--- START ---

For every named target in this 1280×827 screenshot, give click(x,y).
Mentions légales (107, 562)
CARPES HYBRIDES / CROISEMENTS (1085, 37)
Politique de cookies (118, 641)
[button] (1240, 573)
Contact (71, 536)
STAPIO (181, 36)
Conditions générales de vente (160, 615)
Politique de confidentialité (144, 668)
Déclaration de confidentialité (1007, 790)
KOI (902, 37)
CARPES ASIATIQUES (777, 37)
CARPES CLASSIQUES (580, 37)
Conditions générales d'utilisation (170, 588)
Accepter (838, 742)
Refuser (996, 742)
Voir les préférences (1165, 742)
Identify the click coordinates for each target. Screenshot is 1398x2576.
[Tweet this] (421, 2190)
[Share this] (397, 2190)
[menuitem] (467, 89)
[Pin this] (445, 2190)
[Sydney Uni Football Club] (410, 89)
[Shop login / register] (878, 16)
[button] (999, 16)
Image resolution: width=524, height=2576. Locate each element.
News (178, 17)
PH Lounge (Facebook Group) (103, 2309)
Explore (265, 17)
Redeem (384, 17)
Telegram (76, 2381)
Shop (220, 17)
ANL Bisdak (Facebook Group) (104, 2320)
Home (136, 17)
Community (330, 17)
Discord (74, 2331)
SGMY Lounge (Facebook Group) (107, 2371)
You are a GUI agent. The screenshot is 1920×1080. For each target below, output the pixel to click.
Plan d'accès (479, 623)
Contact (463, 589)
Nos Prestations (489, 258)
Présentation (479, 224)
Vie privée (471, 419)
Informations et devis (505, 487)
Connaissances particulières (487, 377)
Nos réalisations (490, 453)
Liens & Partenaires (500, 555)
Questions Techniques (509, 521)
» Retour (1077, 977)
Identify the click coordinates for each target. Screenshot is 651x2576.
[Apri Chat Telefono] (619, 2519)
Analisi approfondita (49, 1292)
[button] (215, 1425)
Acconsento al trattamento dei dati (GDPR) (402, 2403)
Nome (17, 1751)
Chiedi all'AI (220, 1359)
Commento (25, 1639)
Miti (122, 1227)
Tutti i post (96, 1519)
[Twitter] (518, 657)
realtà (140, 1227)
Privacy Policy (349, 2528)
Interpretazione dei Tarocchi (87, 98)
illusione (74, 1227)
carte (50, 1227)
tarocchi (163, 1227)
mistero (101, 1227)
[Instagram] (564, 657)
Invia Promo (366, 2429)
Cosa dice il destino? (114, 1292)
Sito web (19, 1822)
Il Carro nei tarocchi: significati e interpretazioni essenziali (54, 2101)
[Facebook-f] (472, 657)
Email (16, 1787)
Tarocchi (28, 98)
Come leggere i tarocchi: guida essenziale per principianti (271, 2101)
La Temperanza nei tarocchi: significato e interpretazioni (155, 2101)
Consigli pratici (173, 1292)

--- END ---

Give the listing again exactly as it appears.

[TASK SOLUTION]
For every named target in this 1280×827 screenshot, give click(x,y).
Mentions légales (107, 562)
CARPES HYBRIDES / CROISEMENTS (1085, 37)
Politique de cookies (118, 641)
[button] (1240, 573)
Contact (71, 536)
STAPIO (181, 36)
Conditions générales de vente (160, 615)
Politique de confidentialité (144, 668)
Déclaration de confidentialité (1007, 790)
KOI (902, 37)
CARPES ASIATIQUES (777, 37)
CARPES CLASSIQUES (580, 37)
Conditions générales d'utilisation (170, 588)
Accepter (838, 742)
Refuser (996, 742)
Voir les préférences (1165, 742)
Identify the click coordinates for each target. Screenshot is 1398x2576.
[Tweet this] (421, 2190)
[Share this] (397, 2190)
[menuitem] (467, 89)
[Pin this] (445, 2190)
[Sydney Uni Football Club] (410, 89)
[Shop login / register] (878, 16)
[button] (999, 16)
Image resolution: width=524, height=2576. Locate each element.
News (178, 17)
PH Lounge (Facebook Group) (103, 2309)
Explore (265, 17)
Redeem (384, 17)
Telegram (76, 2381)
Shop (220, 17)
ANL Bisdak (Facebook Group) (104, 2320)
Home (136, 17)
Community (330, 17)
Discord (74, 2331)
SGMY Lounge (Facebook Group) (107, 2371)
You are a GUI agent. The screenshot is 1920×1080. For each target below, output the pixel to click.
Plan d'accès (479, 623)
Contact (463, 589)
Nos Prestations (489, 258)
Présentation (479, 224)
Vie privée (471, 419)
Informations et devis (505, 487)
Connaissances particulières (487, 377)
Nos réalisations (490, 453)
Liens & Partenaires (500, 555)
Questions Techniques (509, 521)
» Retour (1077, 977)
Identify the click coordinates for each target. Screenshot is 651x2576.
[Apri Chat Telefono] (619, 2519)
Analisi approfondita (49, 1292)
[button] (215, 1425)
Acconsento al trattamento dei dati (GDPR) (402, 2403)
Nome (17, 1751)
Chiedi all'AI (220, 1359)
Commento (25, 1639)
Miti (122, 1227)
Tutti i post (96, 1519)
[Twitter] (518, 657)
realtà (140, 1227)
Privacy Policy (349, 2528)
Interpretazione dei Tarocchi (87, 98)
illusione (74, 1227)
carte (50, 1227)
tarocchi (163, 1227)
mistero (101, 1227)
[Instagram] (564, 657)
Invia Promo (366, 2429)
Cosa dice il destino? (114, 1292)
Sito web (19, 1822)
Il Carro nei tarocchi: significati e interpretazioni essenziali (54, 2101)
[Facebook-f] (472, 657)
Email (16, 1787)
Tarocchi (28, 98)
Come leggere i tarocchi: guida essenziale per principianti (271, 2101)
La Temperanza nei tarocchi: significato e interpretazioni (155, 2101)
Consigli pratici (173, 1292)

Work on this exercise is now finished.